→ Exercise task
Rewrite the lines of the records from the line holding "Screen dimensions: 1427x820" through the line holding "pyautogui.click(x=374, y=76)", inclusive, as a numbered list. Skip blank lines and leave out the pictures.

→ Material
============================================================
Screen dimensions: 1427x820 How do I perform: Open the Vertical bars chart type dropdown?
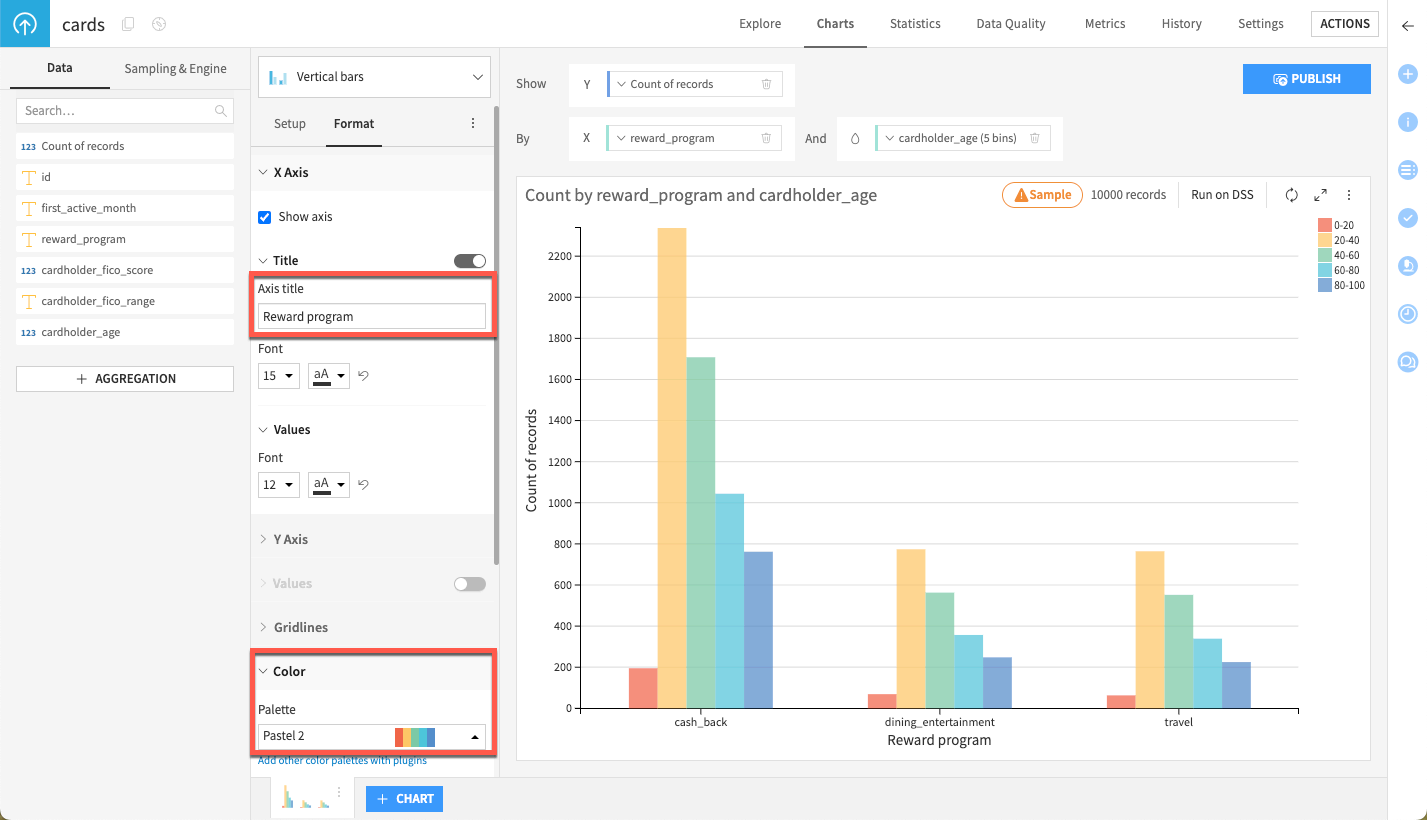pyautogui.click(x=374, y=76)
============================================================
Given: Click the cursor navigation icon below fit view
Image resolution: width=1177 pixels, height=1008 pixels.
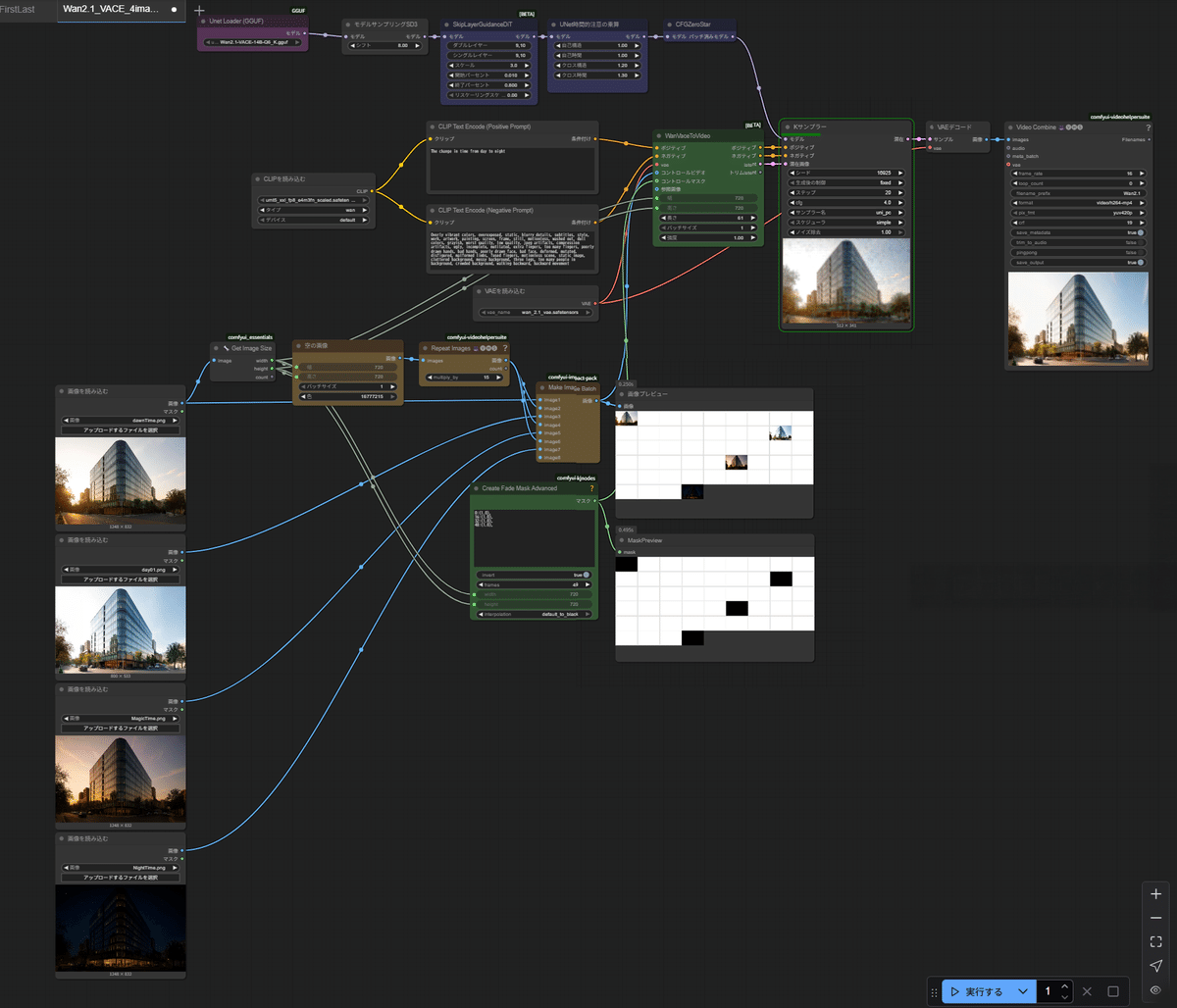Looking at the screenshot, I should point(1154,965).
============================================================
→ Exercise answer
1. Screen dimensions: 1427x820 How do I perform: Open the Vertical bars chart type dropdown?
2. pyautogui.click(x=374, y=76)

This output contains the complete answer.